Maria Garcia fastened a photograph of her cousin Harrison Orosco to a tree in front of his house yesterday morning. Then she walked around the yard and picked up two soccer balls and a volleyball and placed them under the picture of the 7-year-old boy who would not be playing with them anymore.
Harrison, a second-grader at Hoffman-Boston Elementary School in Arlington, died Wednesday night at Children's Hospital, two days after the school bus accident that also killed 9-year-old Lilibeth Gomez.
Maria Garcia, left, and Laurie Granger place flowers on a tree in Harrison's memory. The boy was injured Monday when his school bus crashed.
(Nikki Kahn -- The Washington Post)
Harrison's stepsister Milagros Gamboa, 11, who sat next to him on the bus, was released from the hospital Wednesday night and will be fine, the family said. Harrison, who suffered a severe head injury, never regained consciousness.
Thus a second family that immigrated to the United States seeking a better life was facing the bewildering details of planning a funeral and a wake and the wrenching prospect of going on without a child. "We've never been through this. We don't know how it works in this country," said Garcia, 35, who, like Harrison's father, is from Bolivia.
Arlington County police say it will take several weeks to determine what caused the accident, which injured 13 other children and two adults and sent waves of shock and horror through the community.
Family members and friends passed somberly in and out of the small brick and clapboard house Harrison shared with his mother, Marisol Gamboa; his stepfather, Javier Gamboa; and his stepsisters, Milagros and baby Kiera. His father, Grover Orosco, arrived Monday from his home in Pennsylvania.
Some cast a quick, silent glance at the reporters and cameramen in the yard, and Laurie Granger, who has employed Harrison's mother as a nanny for three years, acted as a buffer. But it was almost as hard for her as it was for them.
"I have never seen a mother love a son the way she loved him," Granger said, tears slipping from her eyes. "She lived for him."
Granger described mother and son's last leave-taking on Monday morning. After departing for the school bus, he turned around. "Harrison came back because he wanted to kiss the baby and kiss his mom one more time," she said.
A few relatives stepped outside to recall a boy who was crazy about soccer, Spider-Man and the Hulk but who also loved science and taught his mother, a Peruvian immigrant, to read in English.
In the house, a small shrine displayed photographs of Harrison. Most showed a round-faced boy with a pixie smile, but the last, taken 10 days before he died, showed a hint of the man he might have become: Harrison in a shiny blue and yellow soccer uniform, triumphantly holding a trophy over his head after his team won a championship.
Below lay a lock of Harrison's straight black hair and a new white plaster cast of his hand -- items the hospital gives to the parents of children who die there.
Garcia said Harrison transferred from Abingdon Elementary School to Hoffman-Boston six months ago after the family moved down the street and across a boundary.

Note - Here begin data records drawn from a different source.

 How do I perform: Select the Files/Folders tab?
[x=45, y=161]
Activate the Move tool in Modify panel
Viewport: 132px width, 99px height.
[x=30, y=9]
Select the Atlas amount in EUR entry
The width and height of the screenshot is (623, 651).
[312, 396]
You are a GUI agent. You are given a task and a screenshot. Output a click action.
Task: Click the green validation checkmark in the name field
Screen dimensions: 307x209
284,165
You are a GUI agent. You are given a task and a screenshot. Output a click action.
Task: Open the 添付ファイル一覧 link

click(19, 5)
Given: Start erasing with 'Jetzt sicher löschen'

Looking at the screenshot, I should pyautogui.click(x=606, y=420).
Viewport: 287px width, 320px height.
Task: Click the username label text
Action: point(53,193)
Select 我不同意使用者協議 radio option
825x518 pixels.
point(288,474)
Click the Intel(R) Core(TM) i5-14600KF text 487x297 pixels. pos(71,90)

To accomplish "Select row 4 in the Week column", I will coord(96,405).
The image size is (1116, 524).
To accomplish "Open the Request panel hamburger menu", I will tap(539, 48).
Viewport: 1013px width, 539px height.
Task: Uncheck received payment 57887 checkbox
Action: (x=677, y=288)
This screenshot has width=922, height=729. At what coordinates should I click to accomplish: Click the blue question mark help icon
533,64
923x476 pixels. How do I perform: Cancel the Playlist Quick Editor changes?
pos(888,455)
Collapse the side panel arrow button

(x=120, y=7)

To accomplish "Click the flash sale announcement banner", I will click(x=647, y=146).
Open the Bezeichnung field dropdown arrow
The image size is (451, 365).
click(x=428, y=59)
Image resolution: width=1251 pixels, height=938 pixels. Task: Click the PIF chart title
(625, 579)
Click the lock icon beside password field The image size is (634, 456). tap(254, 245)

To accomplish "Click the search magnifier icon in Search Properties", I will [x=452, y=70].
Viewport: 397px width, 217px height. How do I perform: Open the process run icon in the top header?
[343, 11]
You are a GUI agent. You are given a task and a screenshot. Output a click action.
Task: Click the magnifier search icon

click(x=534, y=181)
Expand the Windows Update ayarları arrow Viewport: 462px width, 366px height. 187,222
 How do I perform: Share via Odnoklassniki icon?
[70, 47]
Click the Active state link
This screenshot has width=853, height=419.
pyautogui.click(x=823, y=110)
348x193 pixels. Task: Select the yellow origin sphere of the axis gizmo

She said that Harrison did not like the new school and that his mother, who said she was not told about the transfer, was trying to get him reassigned. Garcia added that Harrison had recently complained that his bus was late getting to school and had switched drivers several times.
Arlington schools spokeswoman Linda Erdos said students cannot be transferred without their parents registering them in the new school, but she noted that the process can be complicated. "It could be a case that the family really was confused," she said. She said that bus drivers sometimes cover each other's routes and that substitutes might not know the routes as well.
This week, the Hoffman-Boston PTA started a fund at BB&T for crash victims. An anonymous donor is paying for Lilibeth's funeral, and Erdos said Al Leach, owner of Al's Towing in Falls Church, called to say he and his employees had raised $4,000 for Harrison's funeral and were soliciting more from other towing companies. Another company, CSS Air Conditioning, has raised $3,000 for Harrison's funeral expenses, Erdos said.
On the front lawn, Carmen Calvimontes, a family friend, talked about Marisol Gamboa, 27, who left her homeland to start a family in a place that offered a better education and a better life. "This child," she said, gripping Harrison's photo, "could have been the president." Then her face collapsed with grief.